= EXERCISE DESCRIPTION =
Word for word, write the lines below out again, with no pictures.
###
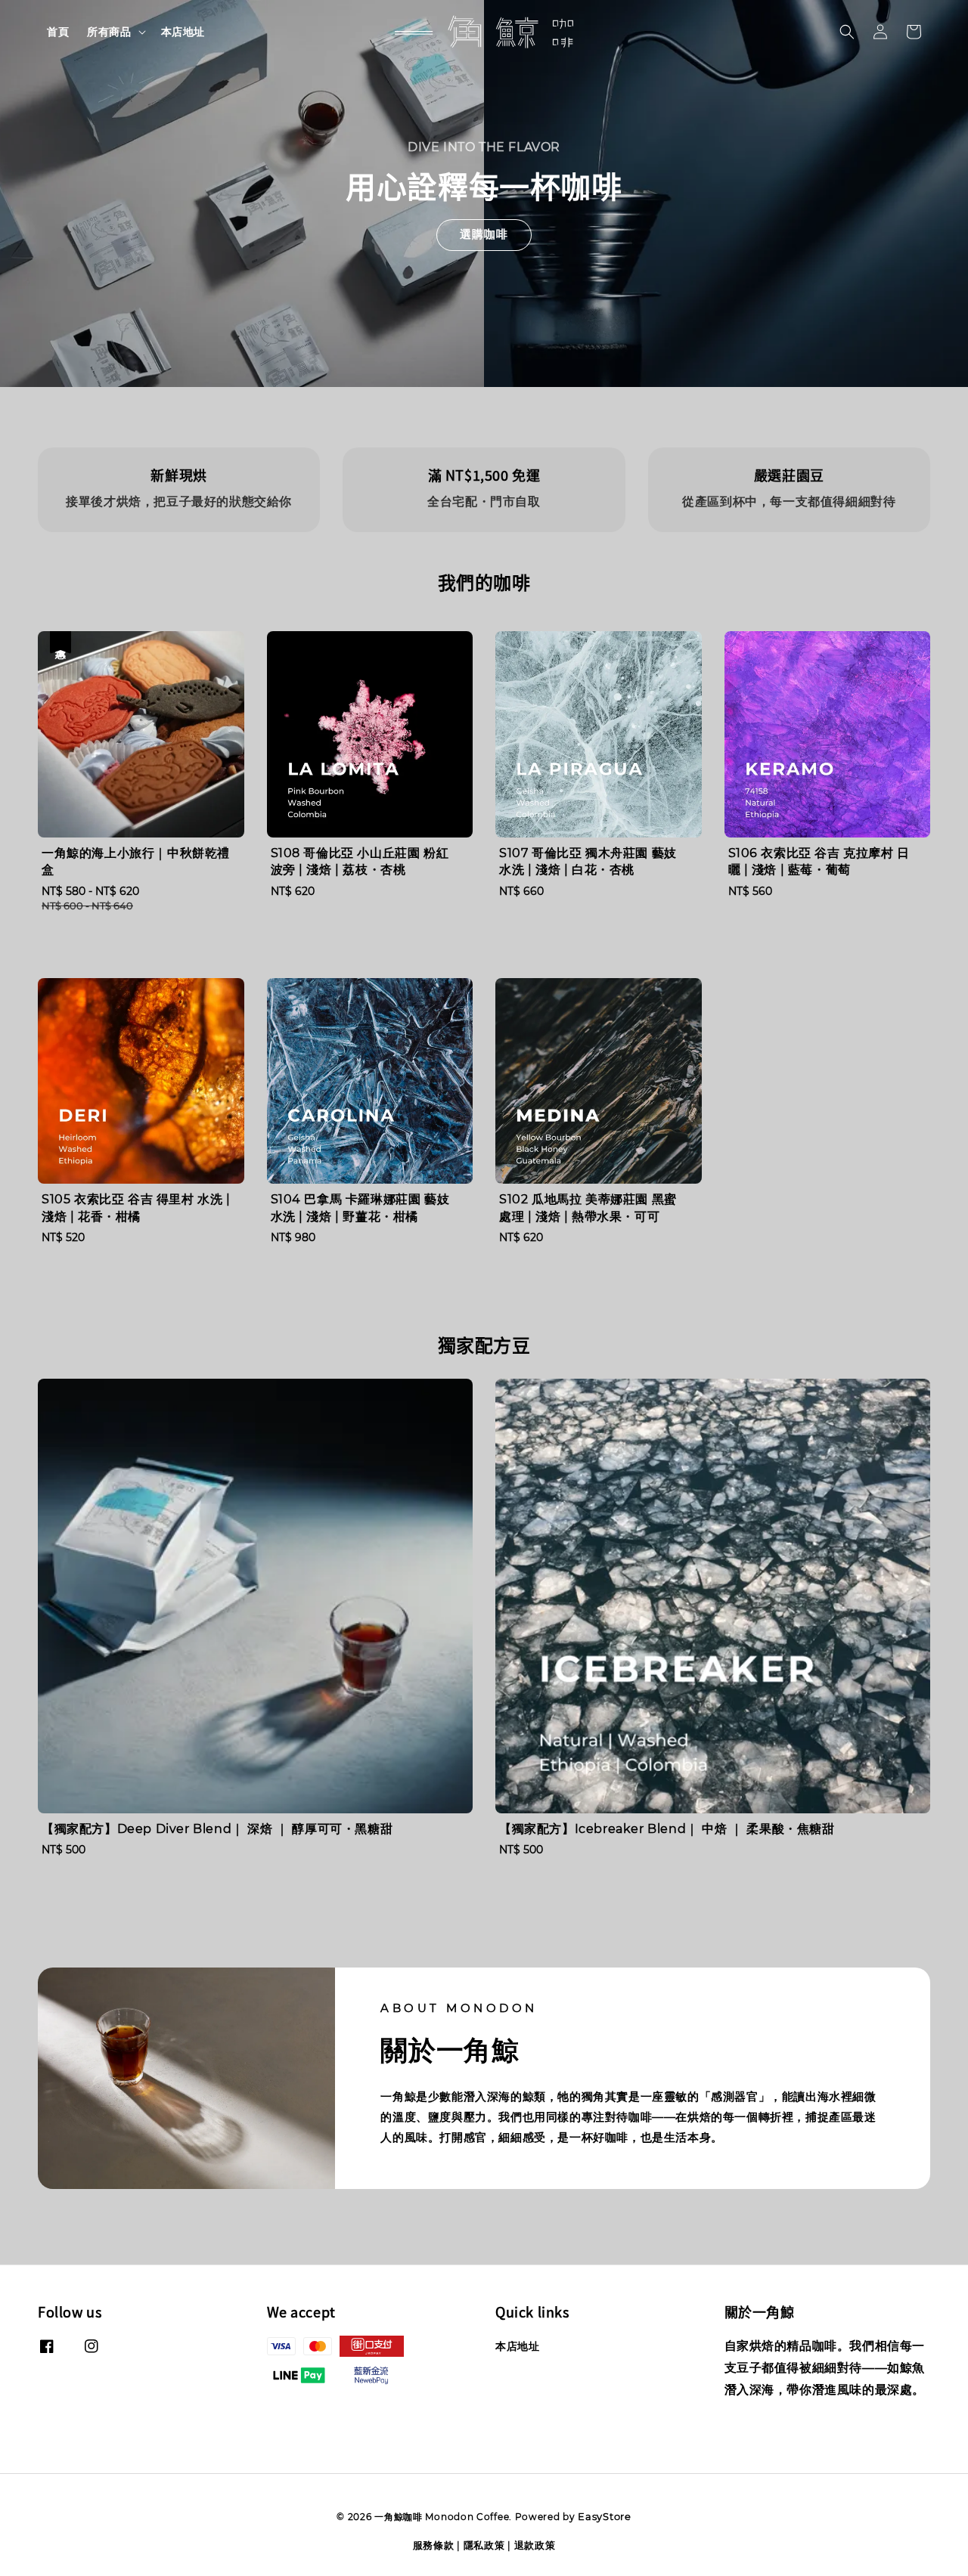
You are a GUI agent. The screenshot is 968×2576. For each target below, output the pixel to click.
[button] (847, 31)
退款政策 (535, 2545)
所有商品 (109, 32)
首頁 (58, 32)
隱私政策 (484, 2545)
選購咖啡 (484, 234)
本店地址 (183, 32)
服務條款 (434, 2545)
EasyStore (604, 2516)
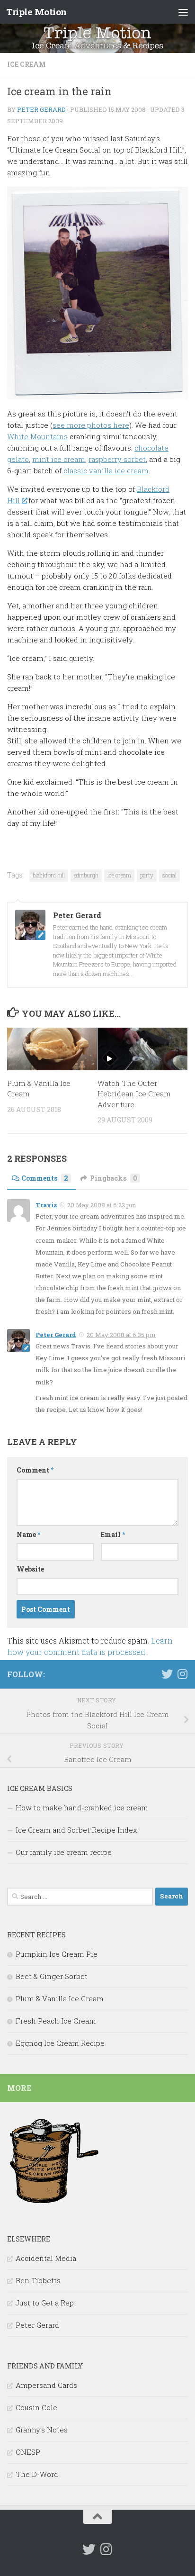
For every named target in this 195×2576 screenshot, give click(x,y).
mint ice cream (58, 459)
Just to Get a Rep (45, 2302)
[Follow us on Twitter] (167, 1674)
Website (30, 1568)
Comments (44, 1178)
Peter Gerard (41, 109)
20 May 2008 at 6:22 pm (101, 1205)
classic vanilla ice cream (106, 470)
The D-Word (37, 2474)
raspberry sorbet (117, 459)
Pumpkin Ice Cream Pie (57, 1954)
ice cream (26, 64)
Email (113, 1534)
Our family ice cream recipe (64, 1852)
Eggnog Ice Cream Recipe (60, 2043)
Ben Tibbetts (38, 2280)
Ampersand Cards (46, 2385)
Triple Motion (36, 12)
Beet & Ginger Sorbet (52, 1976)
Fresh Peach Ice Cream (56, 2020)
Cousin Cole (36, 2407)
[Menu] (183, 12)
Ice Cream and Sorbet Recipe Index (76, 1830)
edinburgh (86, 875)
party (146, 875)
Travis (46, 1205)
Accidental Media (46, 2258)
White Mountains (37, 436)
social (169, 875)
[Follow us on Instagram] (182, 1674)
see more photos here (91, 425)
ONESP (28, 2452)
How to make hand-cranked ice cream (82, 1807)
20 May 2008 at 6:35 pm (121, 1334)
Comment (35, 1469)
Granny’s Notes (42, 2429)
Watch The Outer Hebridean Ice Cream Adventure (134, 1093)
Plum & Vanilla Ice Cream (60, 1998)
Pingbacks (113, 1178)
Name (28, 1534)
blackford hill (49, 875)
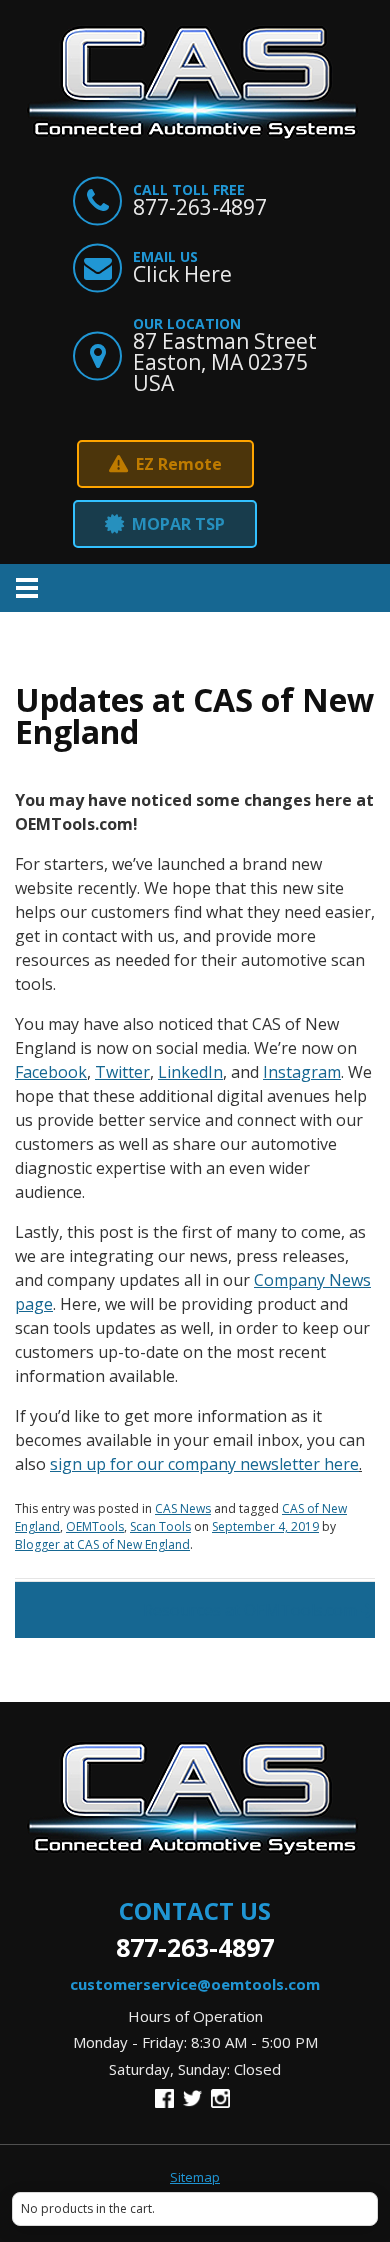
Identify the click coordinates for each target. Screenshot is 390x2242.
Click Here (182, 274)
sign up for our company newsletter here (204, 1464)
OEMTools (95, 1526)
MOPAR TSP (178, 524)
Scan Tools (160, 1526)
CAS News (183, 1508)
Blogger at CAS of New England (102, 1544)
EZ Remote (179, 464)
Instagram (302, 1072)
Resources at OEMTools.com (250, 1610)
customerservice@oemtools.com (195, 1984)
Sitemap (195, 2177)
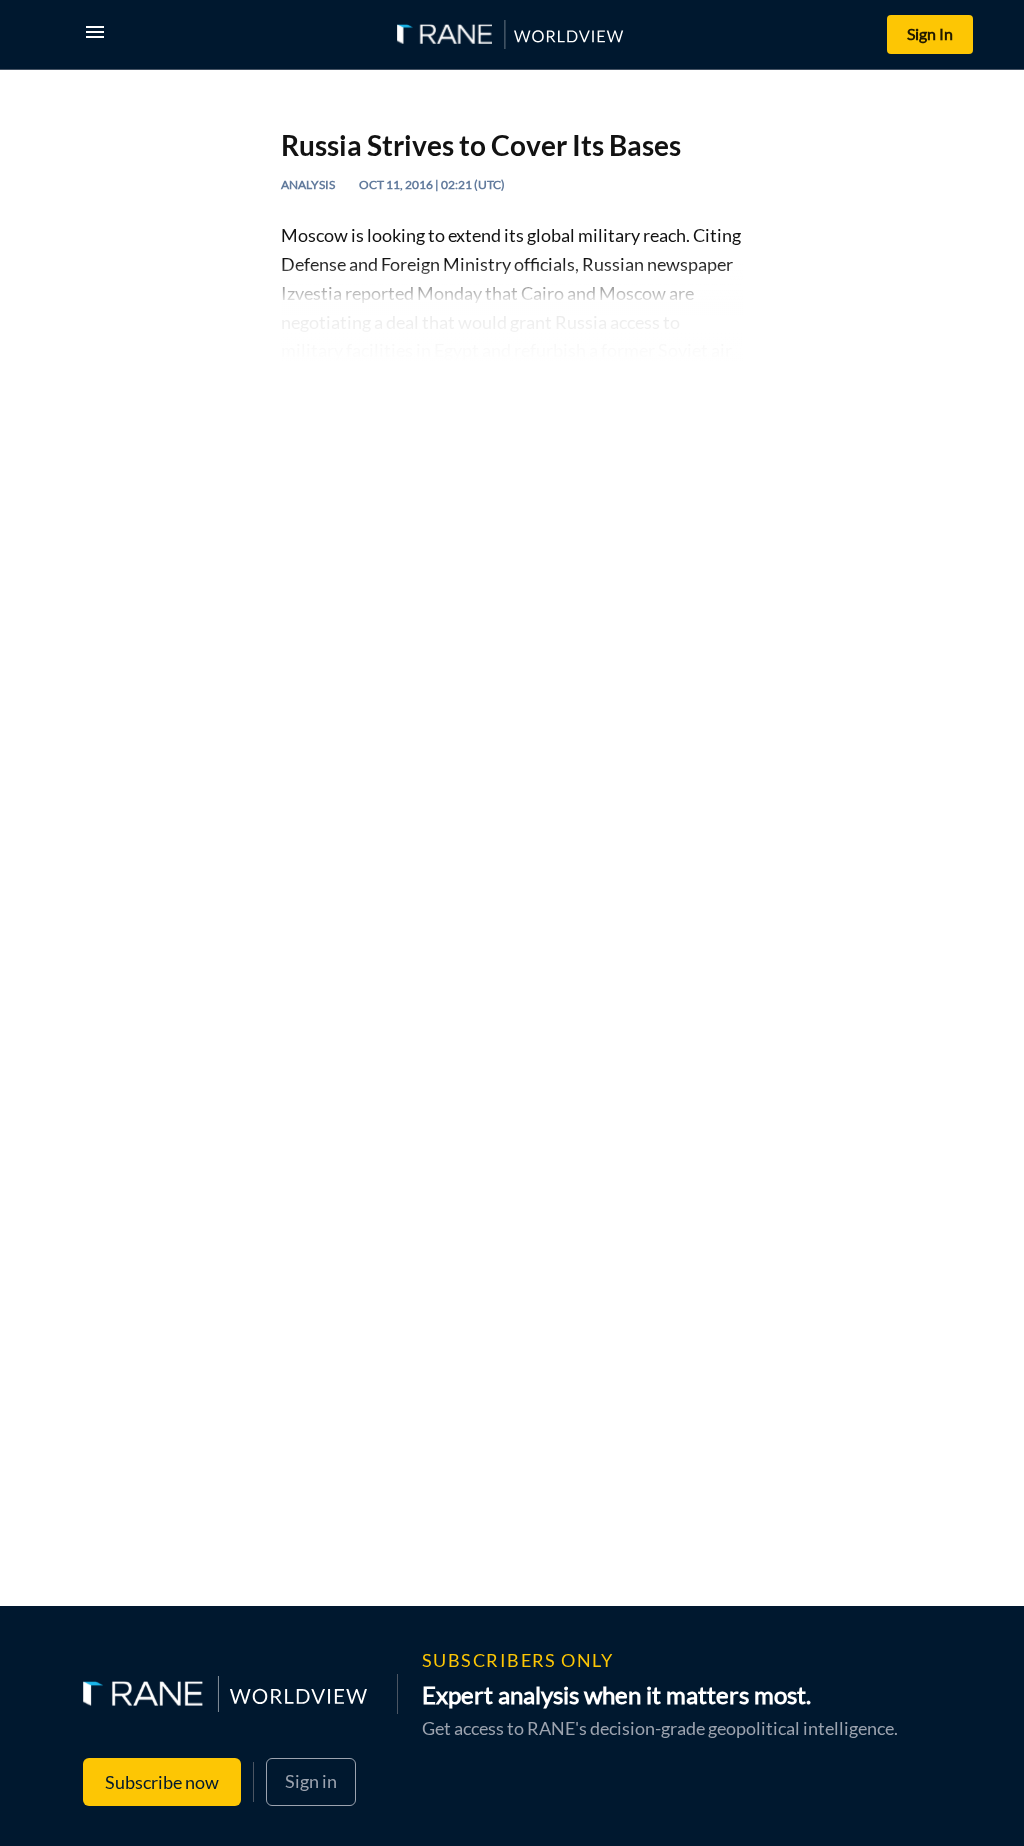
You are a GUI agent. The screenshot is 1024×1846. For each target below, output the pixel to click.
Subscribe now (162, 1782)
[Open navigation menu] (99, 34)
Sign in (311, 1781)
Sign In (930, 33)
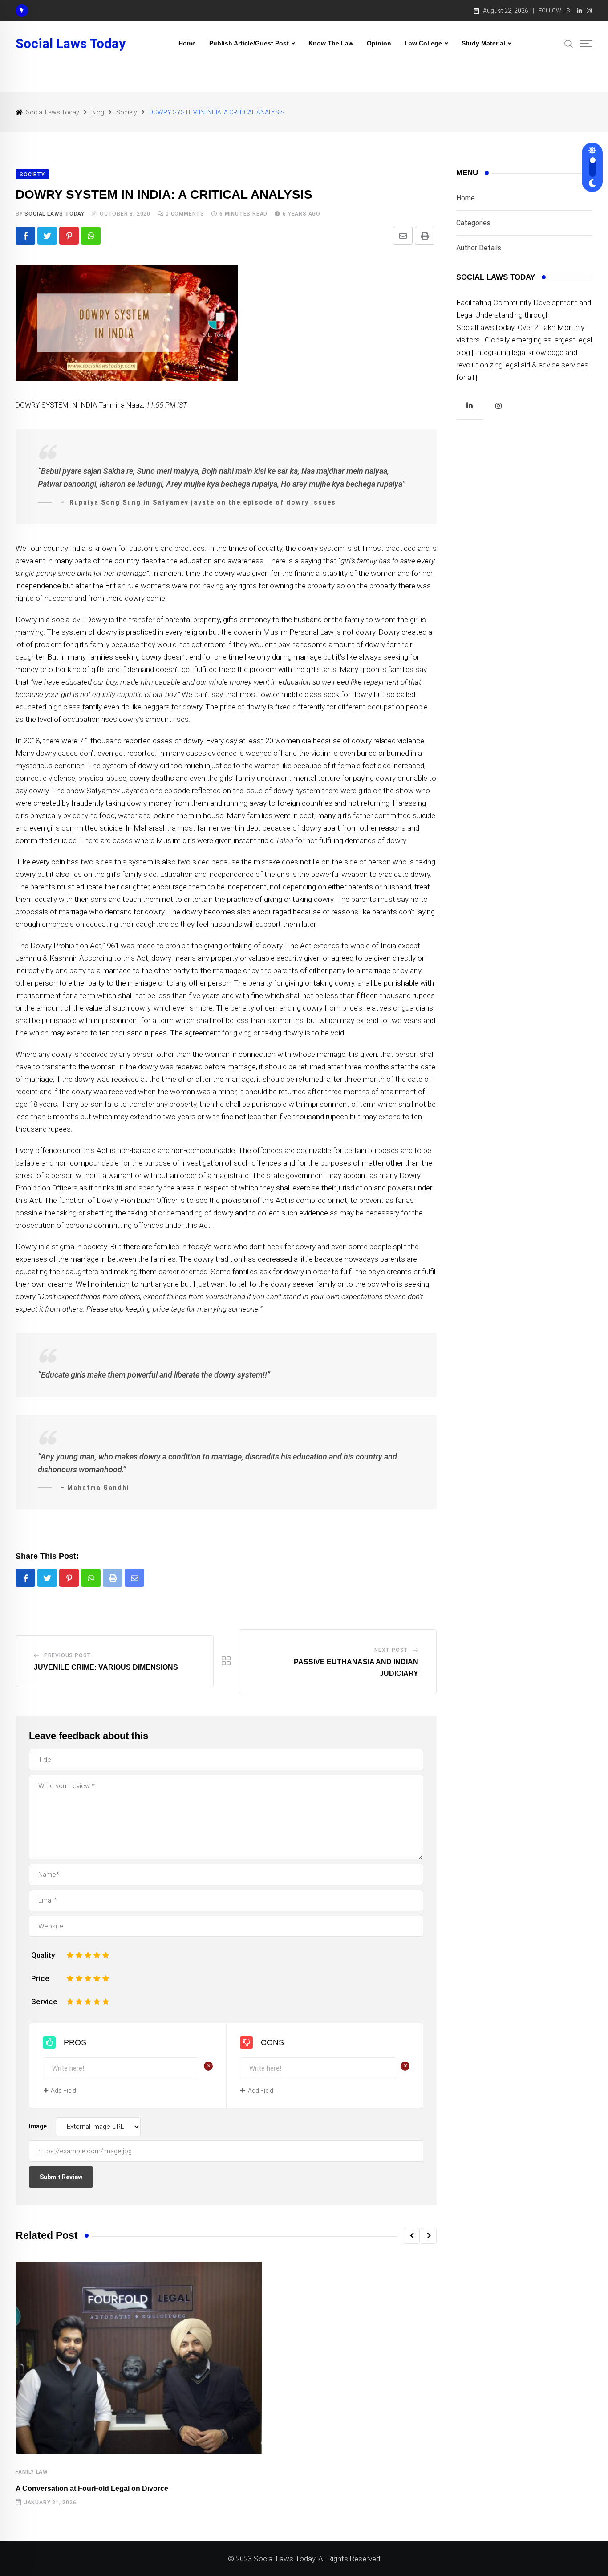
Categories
###
= ANSWER TO THIS PROBLEM =
You are a GUI agent. The screenshot is 968×2576. For each target below, output the pixel to click.
[button] (847, 31)
退款政策 (535, 2545)
所有商品 (109, 32)
首頁 (58, 32)
隱私政策 (484, 2545)
選購咖啡 (484, 234)
本店地址 (183, 32)
服務條款 (434, 2545)
EasyStore (604, 2516)
For every named target in this 195×2576 screenshot, give click(x,y).
mint ice cream (58, 459)
Just to Get a Rep (45, 2302)
[Follow us on Twitter] (167, 1674)
Website (30, 1568)
Comments (44, 1178)
Peter Gerard (41, 109)
20 May 2008 at 6:22 pm (101, 1205)
classic vanilla ice cream (106, 470)
The D-Word (37, 2474)
raspberry sorbet (117, 459)
Pumpkin Ice Cream Pie (57, 1954)
ice cream (26, 64)
Email (113, 1534)
Our family ice cream recipe (64, 1852)
Eggnog Ice Cream Recipe (60, 2043)
Ben Tibbetts (38, 2280)
Ampersand Cards (46, 2385)
Triple Motion (36, 12)
Beet & Ginger Sorbet (52, 1976)
Fresh Peach Ice Cream (56, 2020)
Cousin Cole (36, 2407)
[Menu] (183, 12)
Ice Cream and Sorbet Recipe Index (76, 1830)
edinburgh (86, 875)
party (146, 875)
Travis (46, 1205)
Accidental Media (46, 2258)
White Mountains (37, 436)
social (169, 875)
[Follow us on Instagram] (182, 1674)
see more photos here (91, 425)
ONESP (28, 2452)
How to make hand-cranked ice cream (82, 1807)
20 May 2008 at 6:35 pm (121, 1334)
Comment (35, 1469)
Granny’s Notes (42, 2429)
Watch The Outer Hebridean Ice Cream Adventure (134, 1093)
Plum & Vanilla Ice Cream (60, 1998)
Pingbacks (113, 1178)
Name (28, 1534)
blackford hill (49, 875)
Identify the click coordinates for each target. Screenshot is 390x2242.
Click Here (182, 274)
sign up for our company newsletter here (204, 1464)
OEMTools (95, 1526)
MOPAR TSP (178, 524)
Scan Tools (160, 1526)
CAS News (183, 1508)
Blogger at CAS of New England (102, 1544)
EZ Remote (179, 464)
Instagram (302, 1072)
Resources at OEMTools.com (250, 1610)
customerservice@oemtools.com (195, 1984)
Sitemap (195, 2177)
You are a GUI agent. The screenshot is 1024×1846. For each target below, output the pixel to click.
Subscribe now (162, 1782)
[Open navigation menu] (99, 34)
Sign in (311, 1781)
Sign In (930, 33)
Categories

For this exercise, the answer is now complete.